Legal review before signing is critical Engaging an independent lawyer before committing any deposit significantly reduces financial exposure.

What is gazumping in Spain property transactions?

Gazumping is the practice where a seller accepts a higher offer from a new buyer after already agreeing a sale with someone else. In England and Wales, this is entirely legal because no binding contract exists until contracts are formally exchanged. A buyer in England can spend months on surveys and legal due diligence only to lose the property to a higher bidder at any point before that exchange. Estate agents are legally obliged under the Estate Agents Act 1979 to pass on all offers to sellers, including new higher ones received after a sale is agreed.

Spain does not have this exact phenomenon. The Spanish property purchase process involves a private preliminary contract, the contrato de arras, that creates legally binding obligations on both buyer and seller before the notary deed is signed. Once that contract is in place, a seller who simply accepts a higher offer and walks away faces real financial penalties. This is the fundamental structural difference.

Buyer and seller signing property contract

However, this does not mean Spain is entirely free of risk. The period before the arras contract is signed does carry genuine exposure. A seller can accept a higher offer from another party right up until the arras is executed. That pre-arras window is where something analogous to UK-style real estate gazumping can occur in the Spanish context.

There is also the matter of informal reservation agreements, which are commonly used in the Spanish market but carry very different legal weight. Buyers who treat these as equivalent to the arras contract often face unexpected consequences.

The arras contract: types, deposits, and obligations

The contrato de arras is a private preliminary agreement signed between buyer and seller before the final notarial deed. This contract typically involves a deposit of around 10% of the agreed purchase price, and it creates binding obligations on both parties. It is the mechanism that makes property gazumping in the conventional UK sense largely unworkable once it is signed.

Spanish law recognises three distinct types of arras, and the differences between them are significant:

Type Buyer withdraws Seller withdraws
Penitenciales (Art. 1454 Civil Code) Loses the deposit paid Must repay double the deposit received
Confirmatorias Buyer may be sued for full performance Seller may be sued for full performance
Penales Subject to agreed penalty clause Subject to agreed penalty clause

The most common type for residential purchases is the arras penitenciales, which gives both parties a known cost of exit. For this type to apply, the contract must explicitly invoke Article 1454 of the Civil Code.

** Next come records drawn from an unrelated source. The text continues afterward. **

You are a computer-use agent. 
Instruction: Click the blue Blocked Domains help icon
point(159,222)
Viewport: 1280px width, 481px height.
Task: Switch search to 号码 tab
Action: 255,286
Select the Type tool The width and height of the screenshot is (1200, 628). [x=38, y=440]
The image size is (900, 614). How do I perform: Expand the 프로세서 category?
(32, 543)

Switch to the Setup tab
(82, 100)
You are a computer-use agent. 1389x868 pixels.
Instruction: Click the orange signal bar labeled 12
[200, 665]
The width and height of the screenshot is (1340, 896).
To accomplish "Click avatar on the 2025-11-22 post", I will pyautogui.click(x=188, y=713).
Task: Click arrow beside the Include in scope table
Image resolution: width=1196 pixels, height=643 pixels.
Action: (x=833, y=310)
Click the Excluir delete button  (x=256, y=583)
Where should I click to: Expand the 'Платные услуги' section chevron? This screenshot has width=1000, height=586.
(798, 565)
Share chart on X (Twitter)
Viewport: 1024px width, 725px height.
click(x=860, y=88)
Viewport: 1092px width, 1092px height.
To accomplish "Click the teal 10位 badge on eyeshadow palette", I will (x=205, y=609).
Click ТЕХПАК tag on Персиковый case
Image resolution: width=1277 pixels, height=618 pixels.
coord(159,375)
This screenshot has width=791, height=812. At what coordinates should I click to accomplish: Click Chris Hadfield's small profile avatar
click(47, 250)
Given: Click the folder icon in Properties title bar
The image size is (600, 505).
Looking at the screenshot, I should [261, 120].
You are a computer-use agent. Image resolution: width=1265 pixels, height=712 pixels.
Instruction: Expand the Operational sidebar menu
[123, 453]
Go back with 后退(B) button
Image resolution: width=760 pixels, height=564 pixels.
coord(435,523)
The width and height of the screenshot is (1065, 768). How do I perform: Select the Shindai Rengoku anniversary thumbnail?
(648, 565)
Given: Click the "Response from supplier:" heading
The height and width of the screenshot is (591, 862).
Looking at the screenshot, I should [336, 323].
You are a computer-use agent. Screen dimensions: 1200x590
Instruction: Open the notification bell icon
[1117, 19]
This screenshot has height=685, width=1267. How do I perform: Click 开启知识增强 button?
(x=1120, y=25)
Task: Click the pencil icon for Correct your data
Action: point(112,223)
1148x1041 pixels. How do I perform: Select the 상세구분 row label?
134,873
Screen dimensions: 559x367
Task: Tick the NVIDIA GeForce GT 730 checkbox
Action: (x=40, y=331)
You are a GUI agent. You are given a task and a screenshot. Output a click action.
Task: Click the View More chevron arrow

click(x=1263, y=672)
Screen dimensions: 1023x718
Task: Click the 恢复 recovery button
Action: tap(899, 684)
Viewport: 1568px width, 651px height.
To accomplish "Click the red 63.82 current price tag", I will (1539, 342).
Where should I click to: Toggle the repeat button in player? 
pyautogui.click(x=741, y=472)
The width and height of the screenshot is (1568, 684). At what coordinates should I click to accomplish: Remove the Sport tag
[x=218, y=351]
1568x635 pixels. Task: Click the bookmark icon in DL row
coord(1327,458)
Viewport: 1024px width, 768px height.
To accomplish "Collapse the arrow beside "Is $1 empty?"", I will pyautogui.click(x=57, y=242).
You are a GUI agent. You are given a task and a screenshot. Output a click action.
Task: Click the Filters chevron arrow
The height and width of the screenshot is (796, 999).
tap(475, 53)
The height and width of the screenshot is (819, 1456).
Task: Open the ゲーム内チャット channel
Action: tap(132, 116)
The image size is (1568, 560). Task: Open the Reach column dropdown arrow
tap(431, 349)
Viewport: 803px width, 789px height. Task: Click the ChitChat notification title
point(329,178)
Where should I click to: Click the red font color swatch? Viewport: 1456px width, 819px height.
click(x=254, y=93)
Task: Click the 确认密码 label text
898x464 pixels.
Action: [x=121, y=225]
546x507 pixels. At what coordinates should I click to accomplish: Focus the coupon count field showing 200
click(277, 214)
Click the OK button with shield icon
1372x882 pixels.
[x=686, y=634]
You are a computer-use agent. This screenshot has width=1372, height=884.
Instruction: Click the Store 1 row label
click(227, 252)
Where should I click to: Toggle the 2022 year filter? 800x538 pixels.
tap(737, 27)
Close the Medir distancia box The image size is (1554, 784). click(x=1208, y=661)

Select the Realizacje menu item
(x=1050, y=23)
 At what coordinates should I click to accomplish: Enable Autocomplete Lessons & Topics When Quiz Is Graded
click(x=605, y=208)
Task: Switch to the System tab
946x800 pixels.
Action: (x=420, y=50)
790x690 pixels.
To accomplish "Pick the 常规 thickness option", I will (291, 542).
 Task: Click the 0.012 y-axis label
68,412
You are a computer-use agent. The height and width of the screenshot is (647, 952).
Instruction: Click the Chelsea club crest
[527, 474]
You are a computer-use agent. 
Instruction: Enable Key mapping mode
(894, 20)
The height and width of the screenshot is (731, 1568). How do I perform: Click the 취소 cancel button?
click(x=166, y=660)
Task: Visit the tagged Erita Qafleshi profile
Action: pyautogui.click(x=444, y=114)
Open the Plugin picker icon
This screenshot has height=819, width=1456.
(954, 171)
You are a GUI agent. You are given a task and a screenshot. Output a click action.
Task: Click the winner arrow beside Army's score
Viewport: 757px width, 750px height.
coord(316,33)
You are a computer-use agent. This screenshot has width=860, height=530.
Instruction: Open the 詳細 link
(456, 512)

If it does not, a court may treat the deposit as confirmatorias, meaning either party could face a lawsuit demanding completion rather than simply a financial penalty.

Pro Tip: Always confirm in writing that your arras contract specifically references Article 1454 of the Spanish Civil Code. Without this wording, your right to exit by forfeiting or doubling the deposit is not guaranteed.

Suspensive conditions can be included in the arras contract to protect buyers. Mortgage approval, a clean title search, and the absence of registered charges or embargoes are all common conditions. Deposits paid into escrow through a lawyer’s client account, rather than directly to the seller, offer materially better protection if a dispute arises before completion.

The arras contract is where the real commercial and legal commitment takes place. In Spain, buyers should treat the arras signing as the moment of genuine commitment, not the later notary appointment.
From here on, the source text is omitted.